ACTIVITY: Set down the data below in full and exactly, minus the pictures.

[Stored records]

□ □ □ □

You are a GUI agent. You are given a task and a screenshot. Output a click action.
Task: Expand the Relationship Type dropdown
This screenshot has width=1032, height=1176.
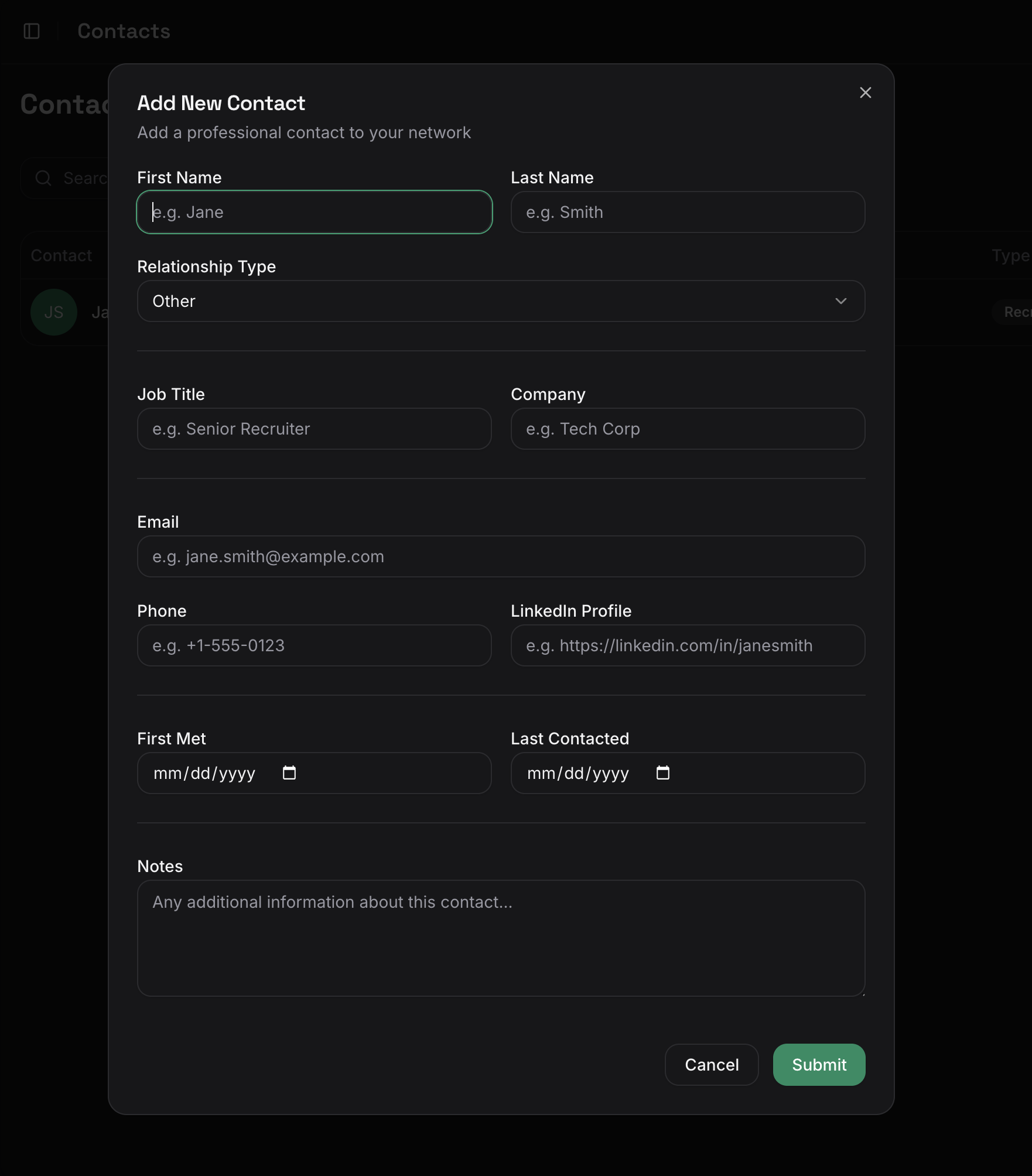click(501, 301)
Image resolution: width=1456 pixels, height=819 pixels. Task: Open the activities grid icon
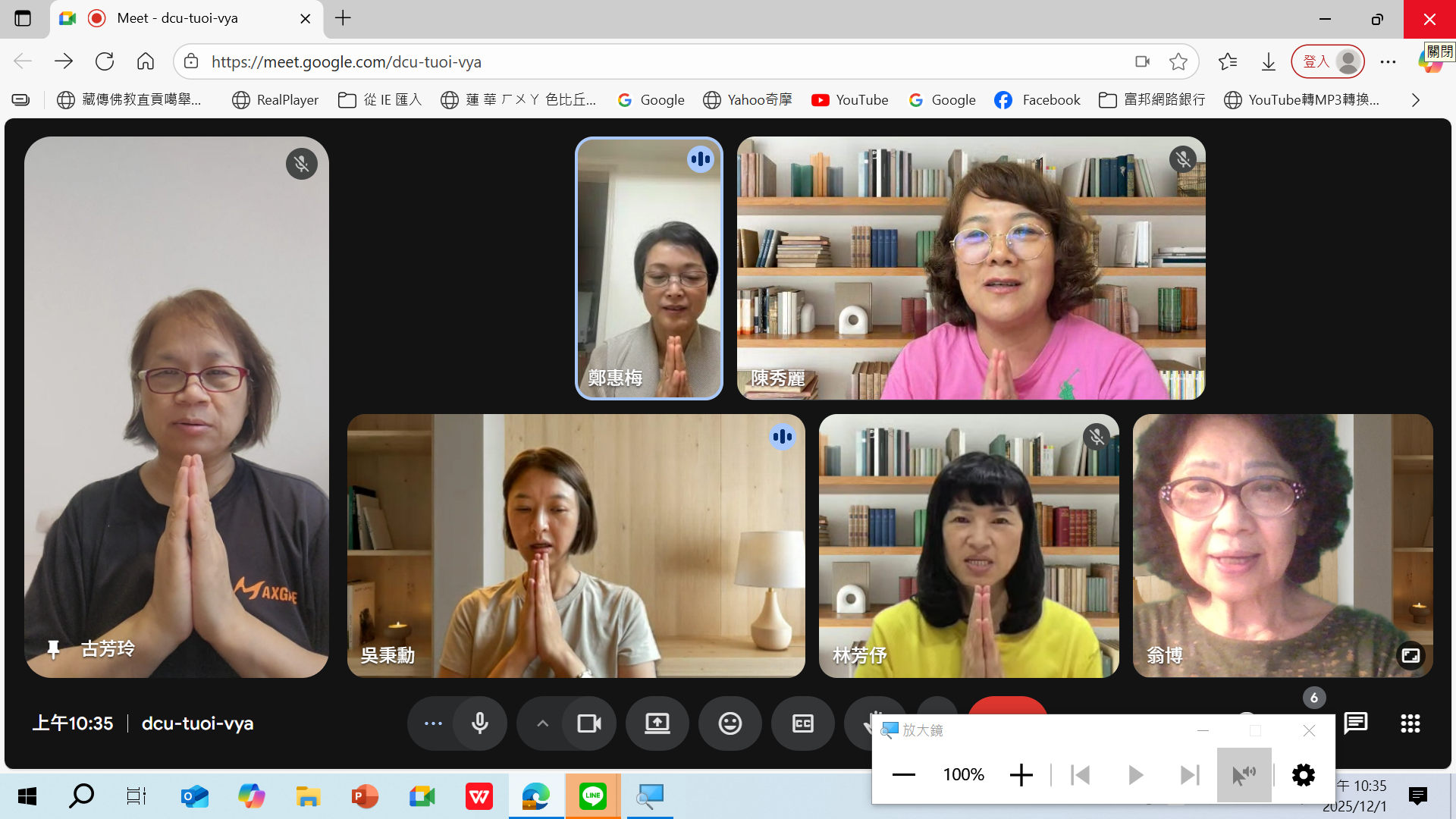click(x=1410, y=723)
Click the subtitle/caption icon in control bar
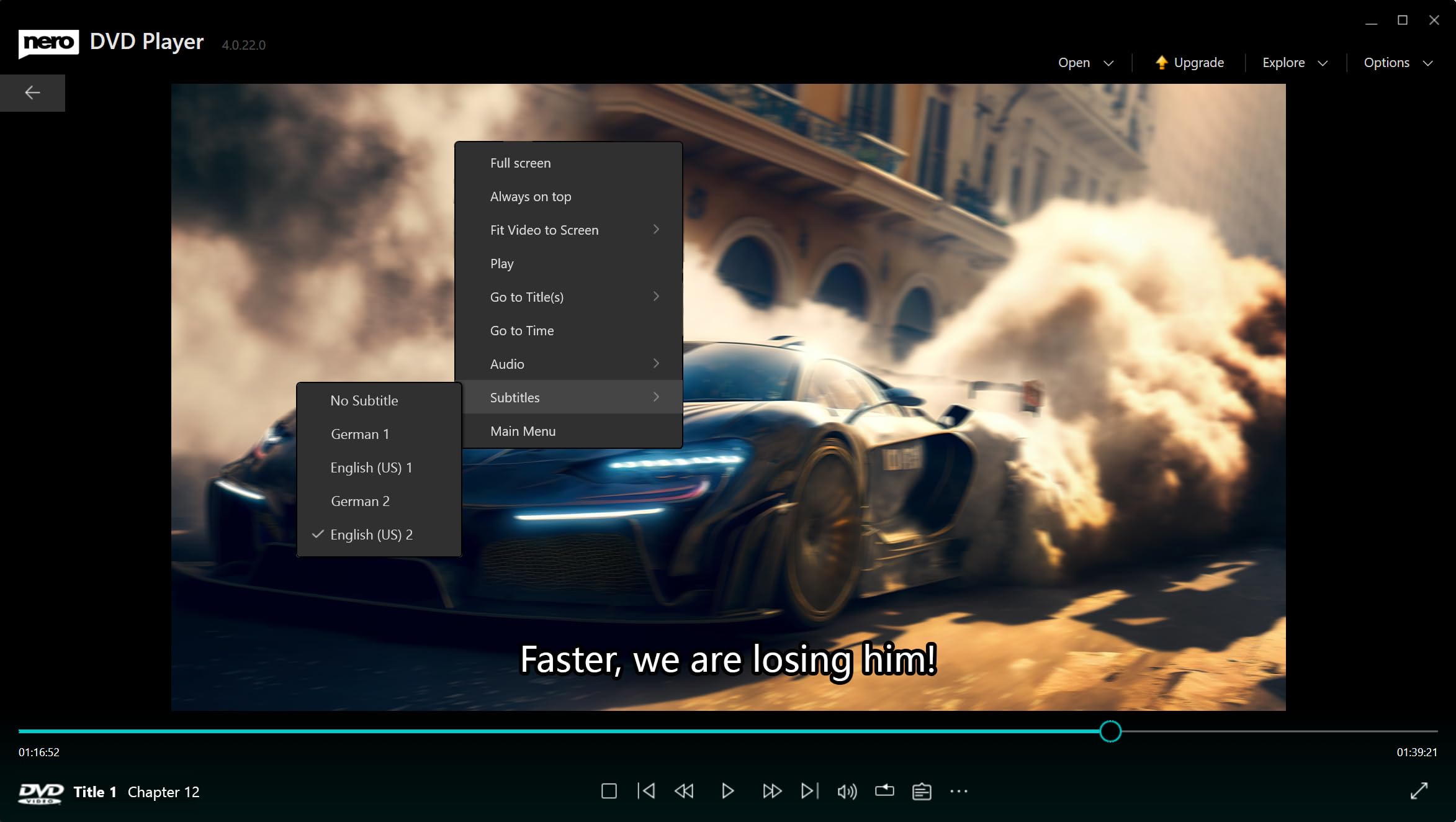Screen dimensions: 1456x822 [x=922, y=792]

□ □ □ □

TASK OUTPUT:
You are a GUI agent. You are given a task and a screenshot. Output a click action.
Task: Expand the Relationship Type dropdown
This screenshot has width=1032, height=1176.
click(501, 301)
Image resolution: width=1456 pixels, height=819 pixels. Task: Open the activities grid icon
click(x=1410, y=723)
Click the subtitle/caption icon in control bar
Screen dimensions: 1456x822 [x=922, y=792]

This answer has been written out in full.